#### Problem requirements
Extract the full pull request discussion on persistent collectives below, reproducing every character of it.

#### Excerpted text
:::::

Added Persistent Collectives to Develop by bienz2 · Pull Request #70 · mpi-advance/locality_aware

bienz2 · 2026-06-12T22:22:25Z

Merged persistent allreduce, allgather, alltoall, and alltoallv. Also merged the GPU-Aware and Copy-to-CPU methods for each. There are tests for the standard CPU implementations as well as GPU versions. All tests passed on Tuolumne.

…to develop

TheMasterDirk

A couple of minor changes, and a thought on your duplicated communicators.

I did not check the algorithms themselves, as I trust that you've got them working with the tests you added.

TheMasterDirk · 2026-06-15T14:39:42Z

+#if defined(GPU_AWARE)
+    ALLTOALL_INIT_GPU_PAIRWISE,
+    ALLTOALL_INIT_GPU_NONBLOCKING,
+#if defined(MPI4)


Is this (MPI4) something we define?

TheMasterDirk · 2026-06-15T14:46:36Z

+    int gpu_error;
+if (request->gpu_sendbuf)
+{
+#if defined(APU)


Is this (APU) added anywhere in the CMake code?

TheMasterDirk · 2026-06-15T14:58:49Z

+
+    if (local_S_request->n_msgs)

:::::

#### Listed records
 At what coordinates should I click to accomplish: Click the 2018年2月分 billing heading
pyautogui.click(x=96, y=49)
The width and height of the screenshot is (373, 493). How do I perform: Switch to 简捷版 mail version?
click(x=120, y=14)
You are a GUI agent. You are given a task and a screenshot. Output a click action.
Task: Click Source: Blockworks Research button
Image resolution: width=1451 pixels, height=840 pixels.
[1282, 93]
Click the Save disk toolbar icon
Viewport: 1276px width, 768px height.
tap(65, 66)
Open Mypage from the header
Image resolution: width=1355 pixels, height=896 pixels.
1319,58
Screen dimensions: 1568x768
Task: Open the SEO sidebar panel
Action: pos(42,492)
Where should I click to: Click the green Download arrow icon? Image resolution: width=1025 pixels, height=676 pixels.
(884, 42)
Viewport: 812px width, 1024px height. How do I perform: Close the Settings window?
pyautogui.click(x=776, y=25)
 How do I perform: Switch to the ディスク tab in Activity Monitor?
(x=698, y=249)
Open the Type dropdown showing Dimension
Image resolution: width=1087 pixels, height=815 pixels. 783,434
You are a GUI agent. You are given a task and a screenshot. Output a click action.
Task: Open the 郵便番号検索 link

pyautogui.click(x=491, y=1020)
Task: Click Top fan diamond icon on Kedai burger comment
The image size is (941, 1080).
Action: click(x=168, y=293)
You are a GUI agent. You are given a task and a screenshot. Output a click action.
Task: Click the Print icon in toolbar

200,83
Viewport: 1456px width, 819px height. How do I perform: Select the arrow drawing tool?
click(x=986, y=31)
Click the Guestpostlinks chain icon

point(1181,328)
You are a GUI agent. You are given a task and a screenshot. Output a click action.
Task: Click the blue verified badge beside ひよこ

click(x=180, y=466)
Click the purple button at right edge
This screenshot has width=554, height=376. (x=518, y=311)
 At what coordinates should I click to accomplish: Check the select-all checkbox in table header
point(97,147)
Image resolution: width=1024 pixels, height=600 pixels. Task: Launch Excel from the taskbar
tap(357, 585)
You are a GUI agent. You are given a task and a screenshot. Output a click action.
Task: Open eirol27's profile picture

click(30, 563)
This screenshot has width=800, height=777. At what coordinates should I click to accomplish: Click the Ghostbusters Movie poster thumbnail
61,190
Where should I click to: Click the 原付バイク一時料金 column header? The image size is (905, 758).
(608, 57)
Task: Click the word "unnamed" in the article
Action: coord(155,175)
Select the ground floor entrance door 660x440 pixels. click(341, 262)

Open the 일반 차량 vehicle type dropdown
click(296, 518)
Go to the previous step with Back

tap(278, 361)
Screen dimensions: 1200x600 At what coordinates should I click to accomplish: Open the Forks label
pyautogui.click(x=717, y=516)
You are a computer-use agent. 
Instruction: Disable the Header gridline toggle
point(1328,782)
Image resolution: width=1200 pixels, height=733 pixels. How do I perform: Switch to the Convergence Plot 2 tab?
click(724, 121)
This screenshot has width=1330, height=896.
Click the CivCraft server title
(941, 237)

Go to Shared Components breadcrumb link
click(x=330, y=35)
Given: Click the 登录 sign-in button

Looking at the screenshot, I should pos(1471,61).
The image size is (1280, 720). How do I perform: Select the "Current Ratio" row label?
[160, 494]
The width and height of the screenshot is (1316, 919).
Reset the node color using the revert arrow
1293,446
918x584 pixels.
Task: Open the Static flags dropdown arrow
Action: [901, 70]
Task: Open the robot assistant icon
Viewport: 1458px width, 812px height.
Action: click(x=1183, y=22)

:::::

#### Exercise answer
Added Persistent Collectives to Develop by bienz2 · Pull Request #70 · mpi-advance/locality_aware

bienz2 · 2026-06-12T22:22:25Z

Merged persistent allreduce, allgather, alltoall, and alltoallv. Also merged the GPU-Aware and Copy-to-CPU methods for each. There are tests for the standard CPU implementations as well as GPU versions. All tests passed on Tuolumne.

…to develop

TheMasterDirk

A couple of minor changes, and a thought on your duplicated communicators.

I did not check the algorithms themselves, as I trust that you've got them working with the tests you added.

TheMasterDirk · 2026-06-15T14:39:42Z

+#if defined(GPU_AWARE)
+    ALLTOALL_INIT_GPU_PAIRWISE,
+    ALLTOALL_INIT_GPU_NONBLOCKING,
+#if defined(MPI4)


Is this (MPI4) something we define?

TheMasterDirk · 2026-06-15T14:46:36Z

+    int gpu_error;
+if (request->gpu_sendbuf)
+{
+#if defined(APU)


Is this (APU) added anywhere in the CMake code?

TheMasterDirk · 2026-06-15T14:58:49Z

+
+    if (local_S_request->n_msgs)